Saved entries:

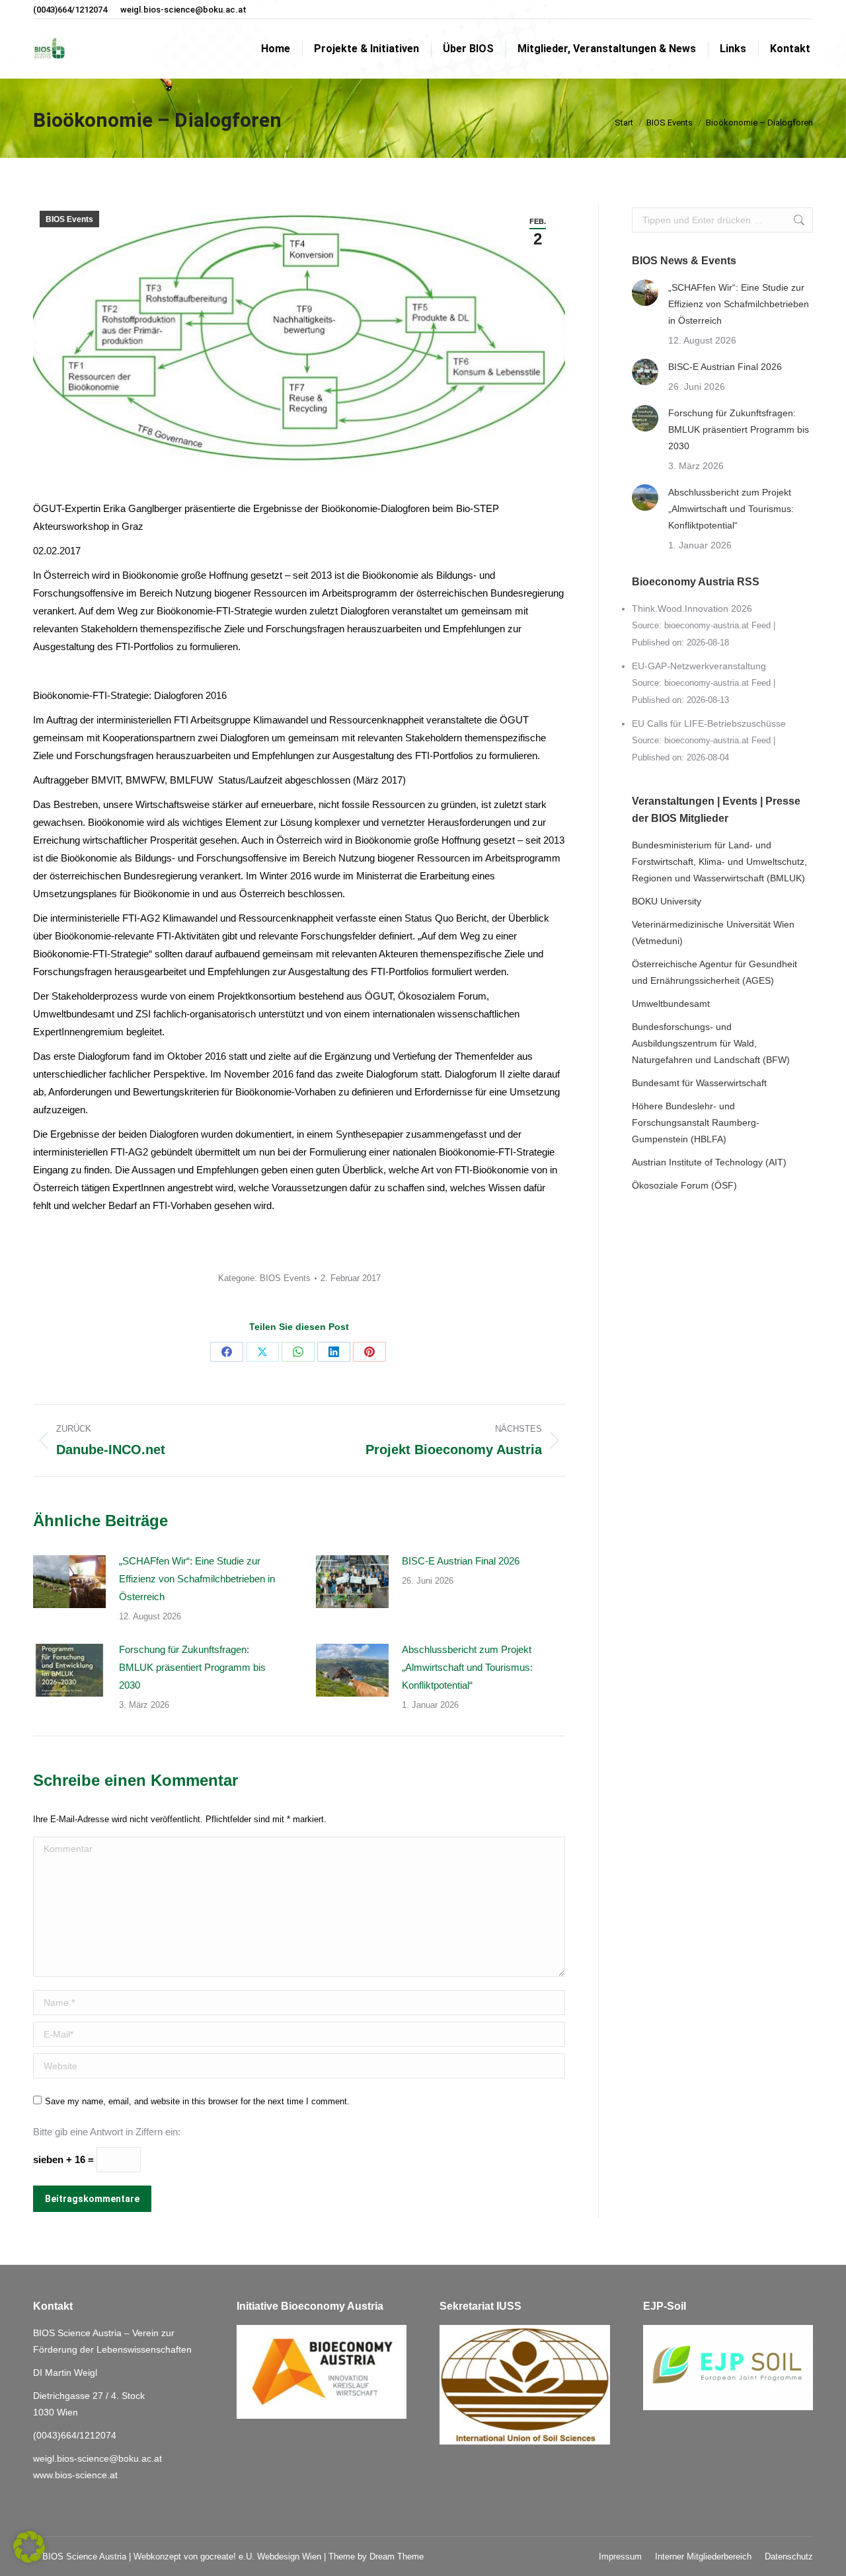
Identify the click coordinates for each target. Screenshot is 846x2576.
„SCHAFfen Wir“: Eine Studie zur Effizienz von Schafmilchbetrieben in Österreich (197, 1578)
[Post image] (69, 1581)
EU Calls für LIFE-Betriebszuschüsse (709, 723)
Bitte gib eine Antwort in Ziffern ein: (106, 2131)
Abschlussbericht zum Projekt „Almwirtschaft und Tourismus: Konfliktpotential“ (467, 1667)
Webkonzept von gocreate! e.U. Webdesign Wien (227, 2556)
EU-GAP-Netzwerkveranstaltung (699, 666)
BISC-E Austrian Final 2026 (460, 1560)
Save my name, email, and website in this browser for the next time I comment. (197, 2101)
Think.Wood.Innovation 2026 (692, 608)
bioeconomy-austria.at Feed (717, 625)
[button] (29, 2547)
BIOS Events (69, 219)
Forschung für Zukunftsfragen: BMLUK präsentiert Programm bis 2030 (192, 1667)
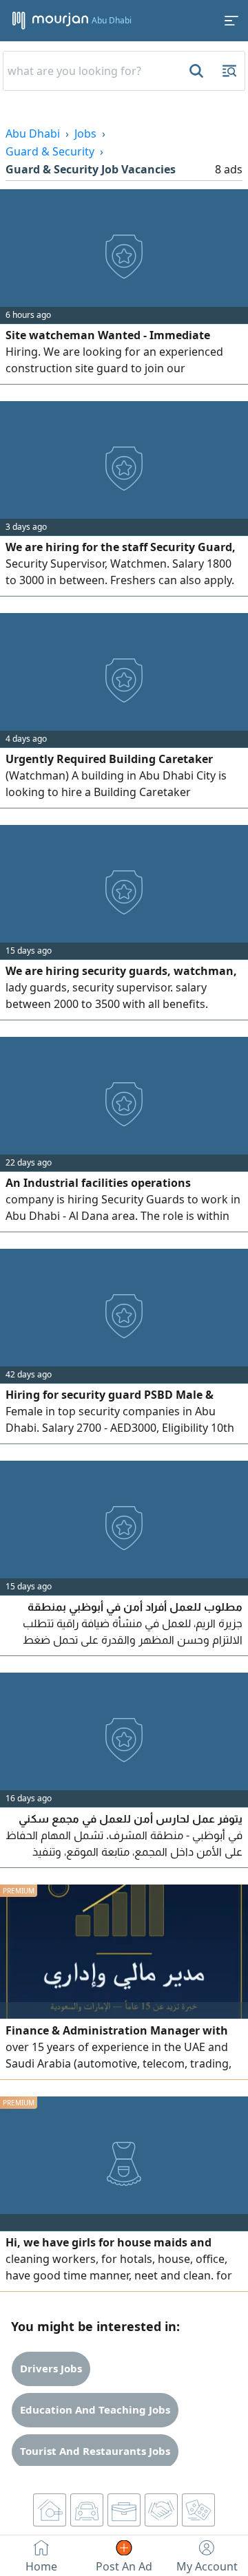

- _Exercise requirements_: At the line containing "Think.Wood.Innovation 2026 (692, 608)", begin reproducing the entries word for word, and continue through their last line. Leave out the pictures.

- _The completed task_:
Think.Wood.Innovation 2026 (692, 608)
bioeconomy-austria.at Feed (717, 625)
[button] (29, 2547)
BIOS Events (69, 219)
Forschung für Zukunftsfragen: BMLUK präsentiert Programm bis 2030 (192, 1667)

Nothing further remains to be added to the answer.